Pls.' Reply at 23. Before considering whether Plaintiffs have met the requirements of Rule 23, the Court notes that Plaintiffs originally proposed a class period running from "April 22, 2004, through the present and continuing until the effects of Defendants' anticompetitive conduct have ceased." Am. Compl. ¶ 61.*fn6 As a result, in their Opposition, Defendants argued that Plaintiffs' proposed class period rendered the class insufficiently ascertainable.
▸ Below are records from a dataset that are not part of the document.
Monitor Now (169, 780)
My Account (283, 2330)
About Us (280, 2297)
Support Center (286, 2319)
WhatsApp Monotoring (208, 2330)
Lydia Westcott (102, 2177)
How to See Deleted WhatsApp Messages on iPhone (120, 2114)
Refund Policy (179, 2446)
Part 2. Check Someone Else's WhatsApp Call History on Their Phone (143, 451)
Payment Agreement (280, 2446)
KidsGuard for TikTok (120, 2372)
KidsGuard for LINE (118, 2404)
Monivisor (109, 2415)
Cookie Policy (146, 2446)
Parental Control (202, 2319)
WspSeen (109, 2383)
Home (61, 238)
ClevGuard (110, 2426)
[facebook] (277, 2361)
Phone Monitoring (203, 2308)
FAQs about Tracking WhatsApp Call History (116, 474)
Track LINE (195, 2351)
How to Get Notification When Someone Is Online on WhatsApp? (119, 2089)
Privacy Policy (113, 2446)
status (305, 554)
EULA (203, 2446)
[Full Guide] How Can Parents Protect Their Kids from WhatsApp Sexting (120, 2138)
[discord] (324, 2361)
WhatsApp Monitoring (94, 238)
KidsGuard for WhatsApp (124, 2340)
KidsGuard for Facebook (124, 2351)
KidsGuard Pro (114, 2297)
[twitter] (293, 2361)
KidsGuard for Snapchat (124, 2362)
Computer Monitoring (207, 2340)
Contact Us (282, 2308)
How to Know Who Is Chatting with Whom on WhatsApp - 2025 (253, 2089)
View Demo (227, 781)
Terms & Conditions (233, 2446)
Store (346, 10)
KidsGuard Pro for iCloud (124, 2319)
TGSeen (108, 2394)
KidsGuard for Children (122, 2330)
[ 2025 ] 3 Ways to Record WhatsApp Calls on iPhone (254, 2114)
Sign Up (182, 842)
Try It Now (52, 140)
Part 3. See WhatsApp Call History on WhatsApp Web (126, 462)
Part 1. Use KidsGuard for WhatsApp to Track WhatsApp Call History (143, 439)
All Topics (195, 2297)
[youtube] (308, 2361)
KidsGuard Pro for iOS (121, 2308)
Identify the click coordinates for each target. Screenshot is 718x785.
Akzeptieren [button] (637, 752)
See Defs.' Opp'n at 41-43. While Federal Rule of Civil Procedure 23 does not contain a requirement that a class be "ascertainable" or "clearly defined," such a requirement has been "routinely require[d]" in order to "help the trial court manage the class." Pigford v. Glickman, 182 F.R.D. 341, 346 (D.D.C. 1998). The Court agrees that Plaintiffs' original proposed class period lacked sufficient definition because the Court would have been required to engage in a detailed factual inquiry in order to identify the proposed class members, but finds that Defendants' concern is obviated by Plaintiffs' revised proposed class period.